/oreilly-downloader

Download Oreilly books as epub

Primary LanguageDockerfile

Orielly Downloader

A CLI to download O'Rielly books as epub, packaged via docker

Wrapper around safaribooks for simpler usage, documentation and distribution. (Due to python being extremely complicated)

Requisite

  • Docker
  • O'Reilly Subscription

Username/password login

For users who has accounts with username and password.

First, find a book in O'Reilly Learning. Here I picked the famous Art of Computer Programming by Knuth, you can find it at https://learning.oreilly.com/library/view/art-of-computer/9780321635754/.

Copy the ID of the book (in this case 9780321635754).

Run the docker command:

(docker run geoangelotti/orlydl:latest login <book id> <email:password>) > "<name of your file>.epub" 

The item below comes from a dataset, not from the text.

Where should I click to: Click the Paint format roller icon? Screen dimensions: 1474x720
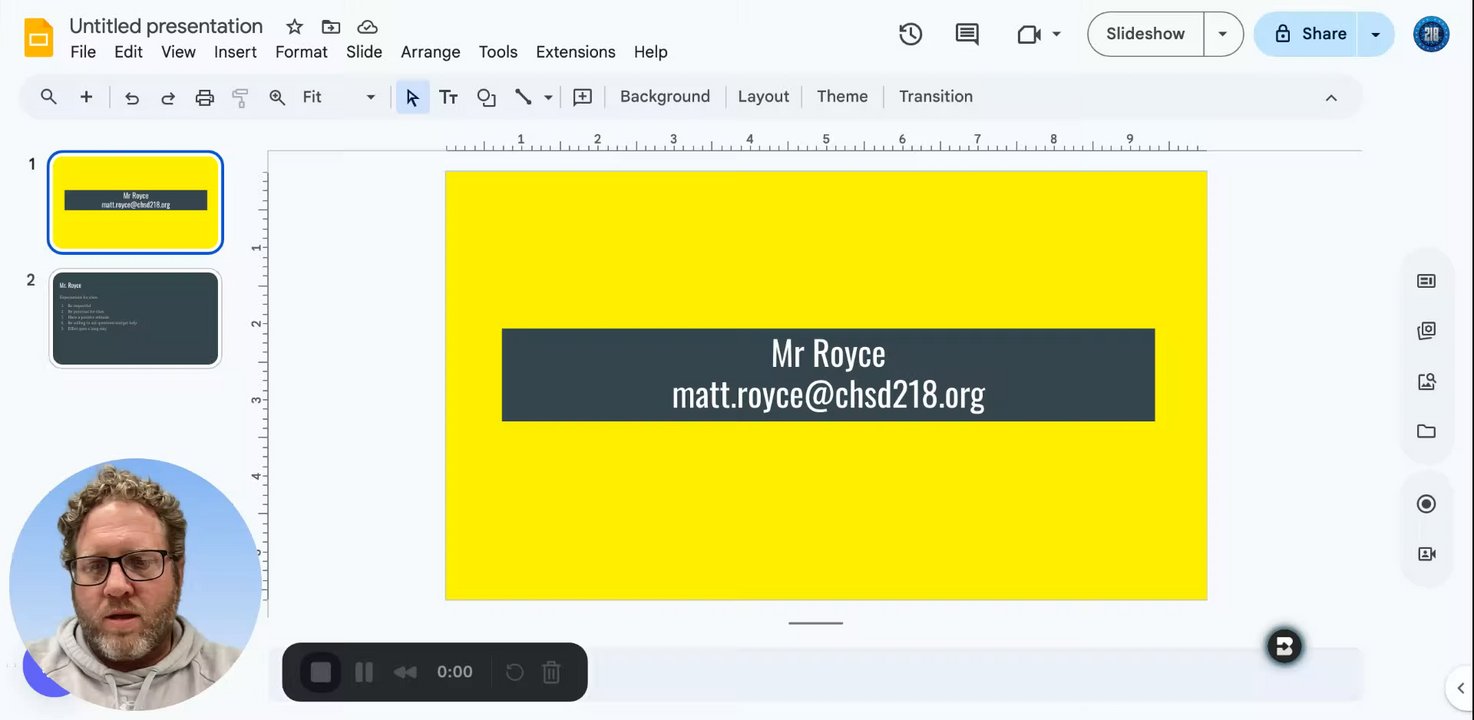coord(240,97)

|argument | explanation | example | |---|---|---|---| | book id | the ID of the book | 9780321635754 | | email:password | your login credentials, by concatenating the with the : delimiter | kirin@gmail.com:kirin1234 | | name of your file | The name of the file you want to save to, it can be anything | Art of Computer Programming |

The full command will look like:

(docker run geoangelotti/orlydl:latest login 9780321635754 kirin@gmail.com:kirin1234) > "Art of Computer Programming.epub" 

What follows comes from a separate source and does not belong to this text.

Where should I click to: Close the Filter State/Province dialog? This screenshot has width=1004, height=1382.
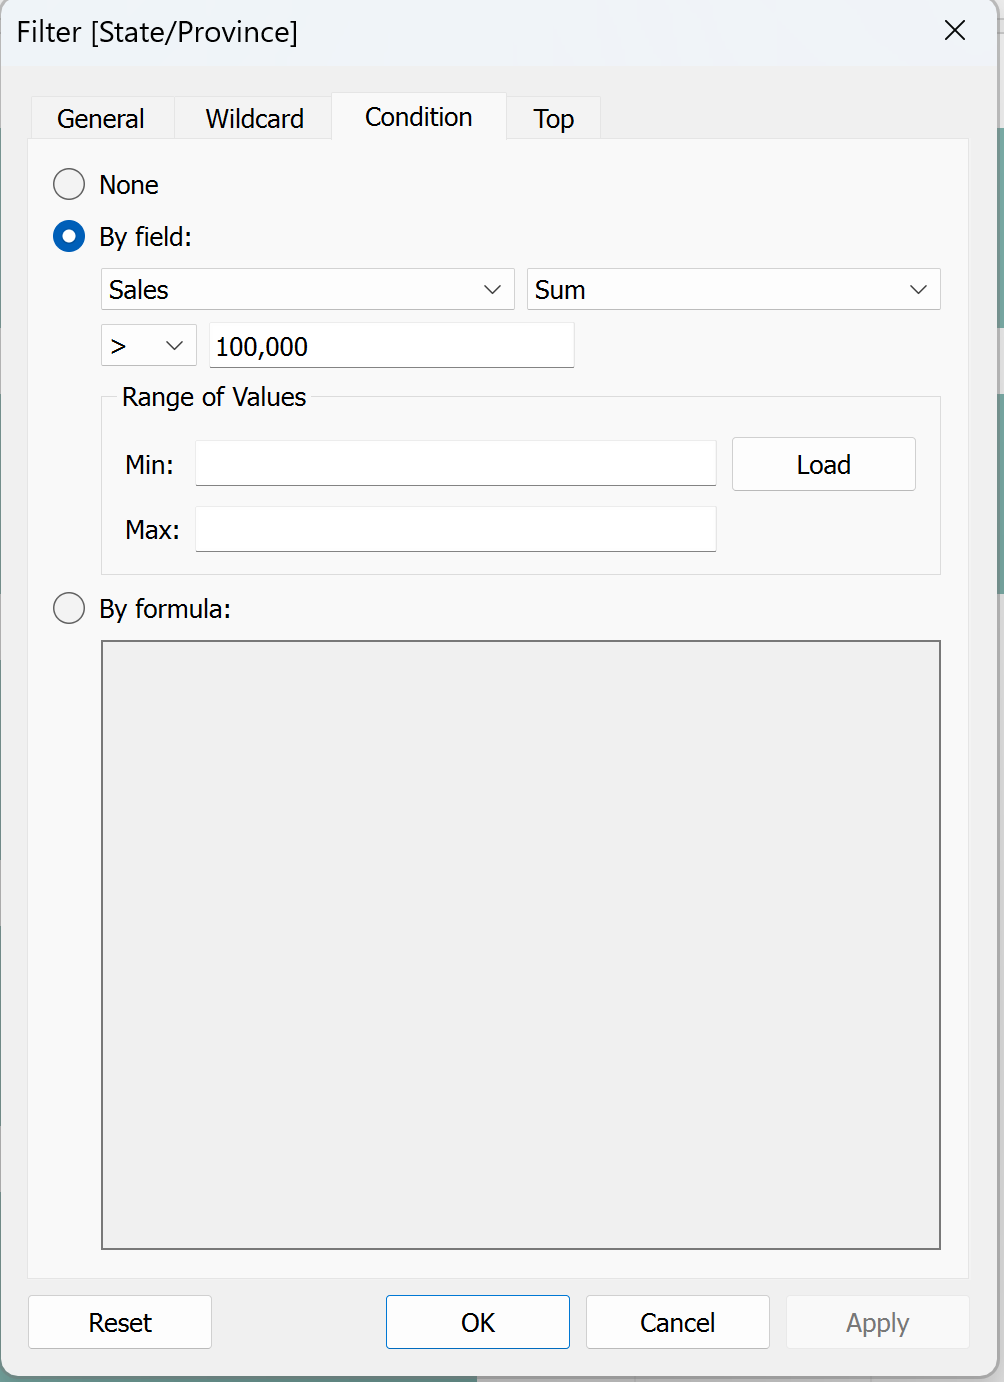tap(955, 31)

Note that it will take a long time to download. Output is only buffered every 4k bytes (so you might not see any console output for awhile)

SSO Login

SSO Login is much more complex. In SSO Login, we will need to extract your request cookie and add it to a file.

Extracting Request Cookie

This is done using Firefox Browser. Other browsers do not have Copy All feature in the network tab. (Need to manually copy each field and convert it to json)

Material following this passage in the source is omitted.